Please Note: This Article is 9 years old. This increases the likelihood that some or all of it's content is now outdated.

If you own assets such as property, shares or a business, you may be liable to pay capital gains tax (CGT) when you sell, or even if you give the asset away.

The tax you pay will be based on the gain or increase in value your assets have made since you acquired them. If you purchased the asset the gain is calculated using the original purchase price, whereas if you were given the asset the gain will be calculated using its market value at the time of the gift.
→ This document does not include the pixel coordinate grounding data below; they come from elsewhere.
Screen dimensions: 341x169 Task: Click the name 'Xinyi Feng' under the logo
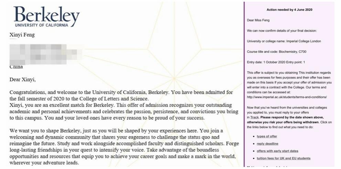22,35
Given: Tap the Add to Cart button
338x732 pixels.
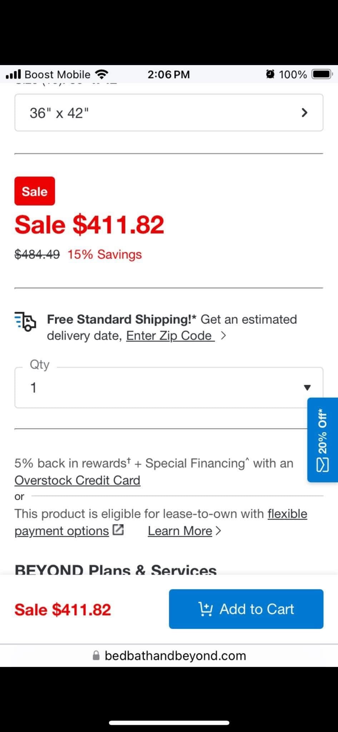Looking at the screenshot, I should click(x=246, y=609).
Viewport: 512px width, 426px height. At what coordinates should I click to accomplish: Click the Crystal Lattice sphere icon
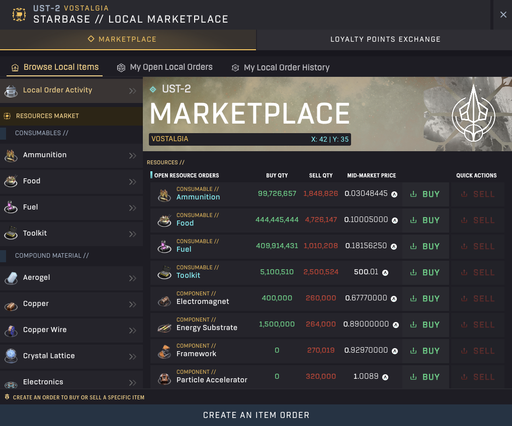[11, 356]

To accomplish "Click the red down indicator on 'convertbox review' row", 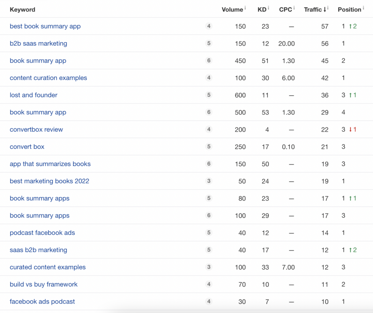I will point(353,130).
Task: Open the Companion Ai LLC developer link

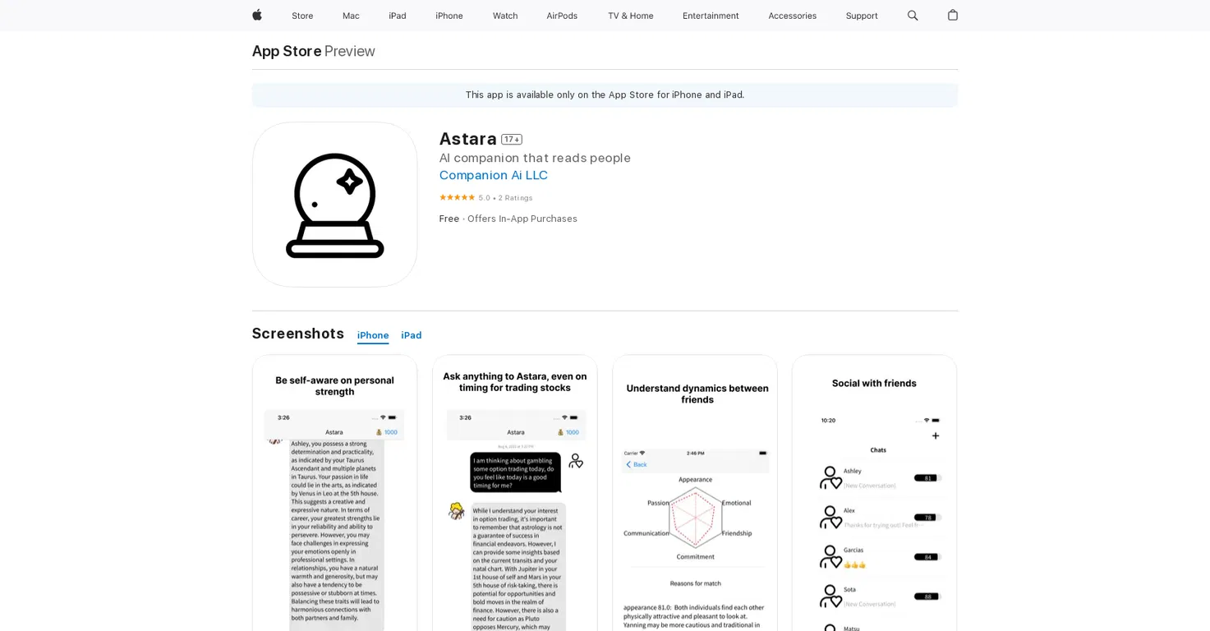Action: 494,175
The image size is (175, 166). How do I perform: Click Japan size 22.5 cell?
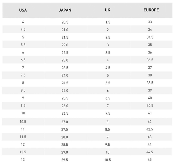coord(65,53)
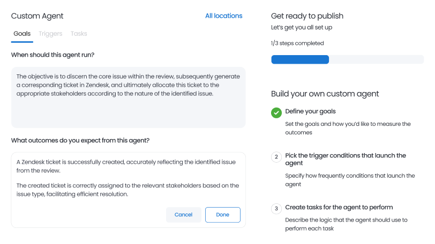The image size is (435, 244).
Task: Select 'Create tasks for the agent to perform' heading
Action: tap(339, 207)
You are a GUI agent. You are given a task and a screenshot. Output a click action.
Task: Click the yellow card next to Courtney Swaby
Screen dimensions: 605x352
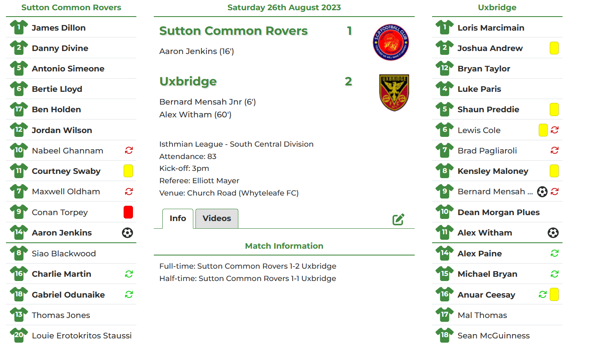tap(128, 170)
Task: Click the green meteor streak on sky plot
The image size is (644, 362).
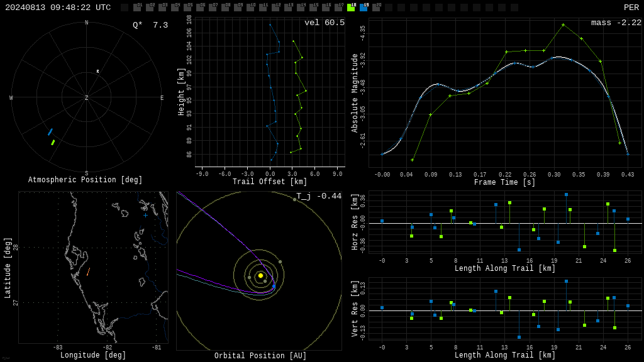Action: (x=53, y=143)
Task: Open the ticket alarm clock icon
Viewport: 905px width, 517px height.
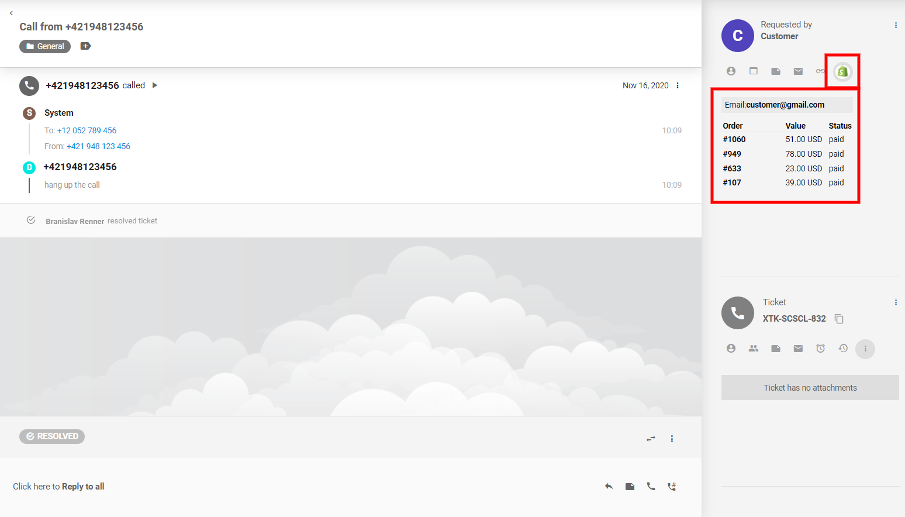Action: pyautogui.click(x=820, y=349)

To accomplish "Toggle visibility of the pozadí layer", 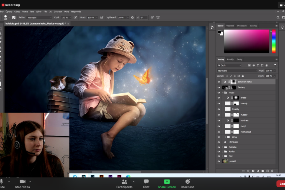I will point(219,161).

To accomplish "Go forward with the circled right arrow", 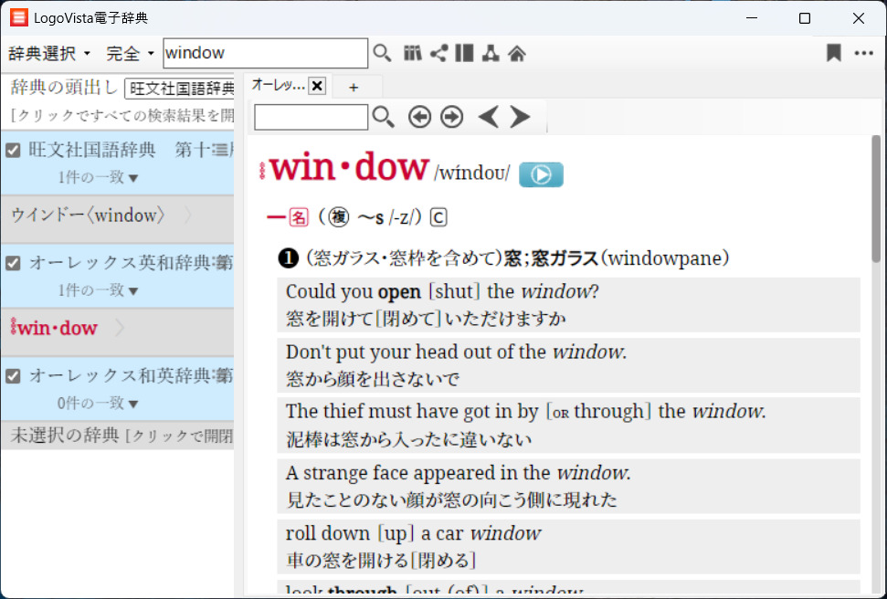I will click(x=451, y=117).
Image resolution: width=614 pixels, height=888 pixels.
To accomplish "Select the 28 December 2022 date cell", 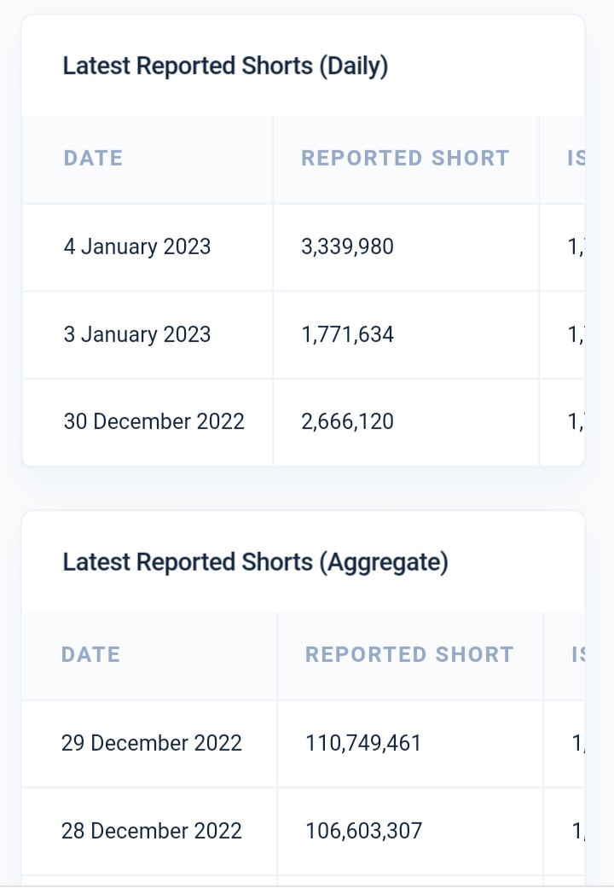I will pyautogui.click(x=152, y=831).
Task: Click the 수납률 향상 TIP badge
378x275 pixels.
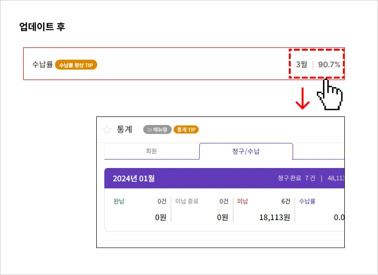Action: pyautogui.click(x=76, y=65)
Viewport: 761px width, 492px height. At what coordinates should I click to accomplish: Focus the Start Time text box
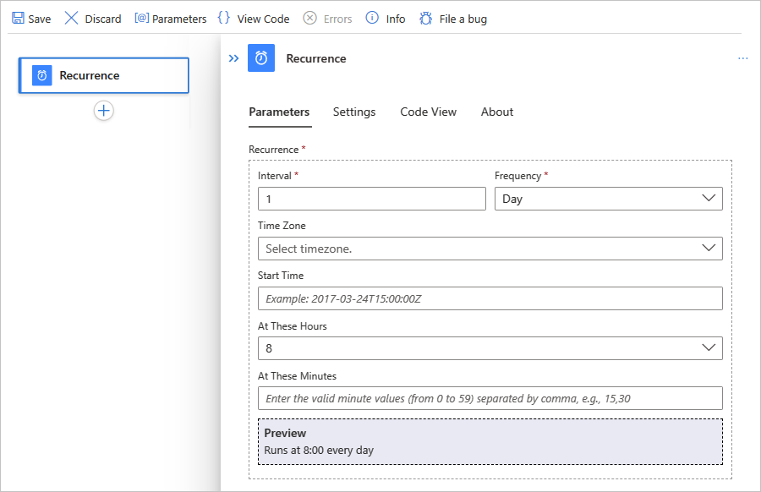pyautogui.click(x=490, y=298)
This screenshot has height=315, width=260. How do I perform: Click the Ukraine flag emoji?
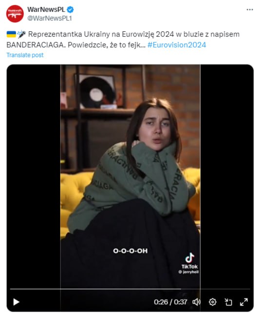click(x=11, y=34)
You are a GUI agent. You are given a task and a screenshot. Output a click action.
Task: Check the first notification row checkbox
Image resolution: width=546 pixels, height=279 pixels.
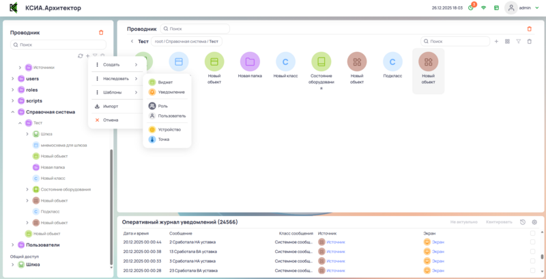(532, 242)
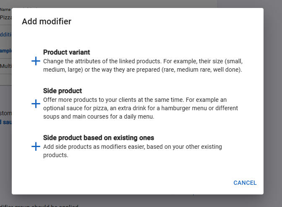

Some assets are exempt from Capital Gains Tax, the main ones being:

  • Your principle private residence
  • Private Cars
  • Personal possessions up to £6,000
  • Savings investments held in ISAs TESSAs, OEPs National Savings, Government Stock and most Corporate Bonds
  • Shares are taxable but those in the Enterprise Investment Scheme or venture capital trusts are exempt.
  • Also exempt are life insurance policies and pension plans, unless these have been purchased second hand.

Everyone has a Capital Gains Tax personal allowance of (currently May 04) £8,200 per year. This means that you can make a gain on the sale of an asset of up to this amount each year. If the asset is shared with your spouse then both your allowances together will give you an annual exemption of £16,400.

Transfer of assets between husband and wife is tax free so it is often possible to transfer assets between spouses prior to a disposal to maximise your tax allowances. This must be done whiles husband and wife live together, or within one year of separation.

Where an asst has been transferred to a spouse, any gain on disposal will be calculated as if the spouse had owned the asset from the date of acquisition. If, for example, the wife pays tax at a lower rate than the husband, which is often the case, transferring assets in this way can give you a double whammy tax saving – once by getting the wife’s full personal allowance (£8,200) and once again on her lower rate of tax.

Capital gains are considered part of your income and are taxed at your marginal rate of tax when the gain has been added to your other income, currently 10 per cent, 20 per cent or 40 per cent.

If on disposal you make a loss on an asset, this loss can be off-set against other gains in the same tax year, or the loss can be carried forward to subsequent tax years indefinitely.

To Calculate the gain you have made:

Take the disposal value – Sale Price (market value if you are gifting the asset)


  • Sales costs – solicitors and agents fees etc
  • Purchase Price (or market value if the asset was gifted to you – if you acquired the asset before 31 March 1982 you take the market value at that date)
  • Purchase costs – solicitors
  • Expenditure on the asset whilst you have owned it – capital improvements which you have not been able to claim against any revenue from the asset, as an expense.
Please Note: This Article is 9 years old. This increases the likelihood that some or all of it's content is now outdated.